The main source of greenhouse gas emissions from electricity generation in Spain is combined cycle power plants, which emitted 26.2 million metric tonnes of carbon dioxide equivalent (MtCO₂e) in 2022 and followed by coal-fired power generation, with an additional 7.49 MtCO₂e. Overall, combined cycle power plants account for more than half of Spain’s electricity emissions.
Figure 4. CO2 emissions in electricity generation in 2022 in Spain by technology. Source: MITECO
Comparison of CO2 emissions between Spain and the rest of Europe
Focusing our vision on the European panorama, we can see that Spain is the country that has grown the most in emissions since 1970, but since 21st century it has begun to stabilize its emissions in relation to the rest of the European countries. From 2005, when we saw a peak of 374.9 million tonnes of CO₂, annual greenhouse gas emissions in Spain have fallen by 114 million tonnes of CO₂ equivalent (-30.4 per cent).
Although emissions in Germany have decreased considerably in recent decades, the country still has by far the highest CO₂ emissions in the EU. Germany produced 634.9 million metric tons of carbon dioxide emissions (M Tm CO₂) in 2022.

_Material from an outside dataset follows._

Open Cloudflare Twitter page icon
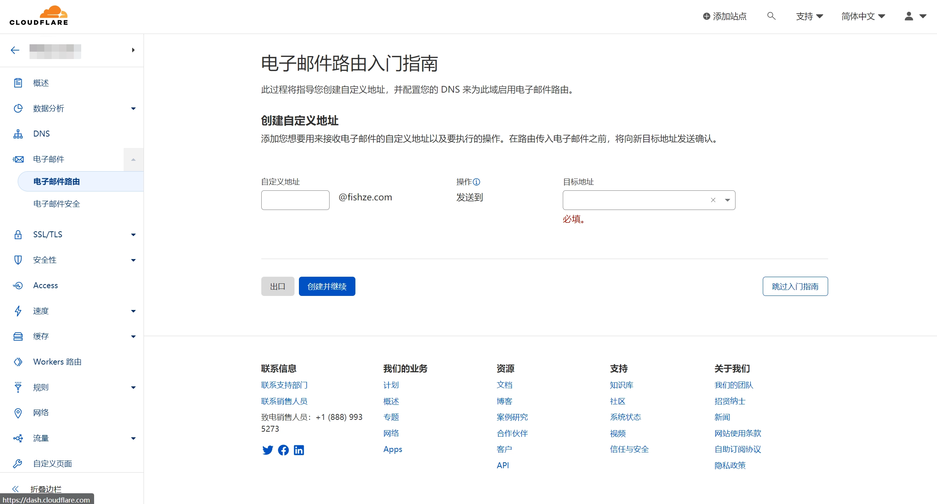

Although the transition to cleaner energy sources has helped Germany to reduce its carbon footprint, it still relies heavily on coal. Coal is the most polluting fossil fuel and one of the main reasons for Germany’s high emissions level. It is also the case of Poland, where almost 70 percent of the country’s electricity generation is coal-fired. The most polluting of all power plants is the Bełchatów lignite-fired power plant in Poland.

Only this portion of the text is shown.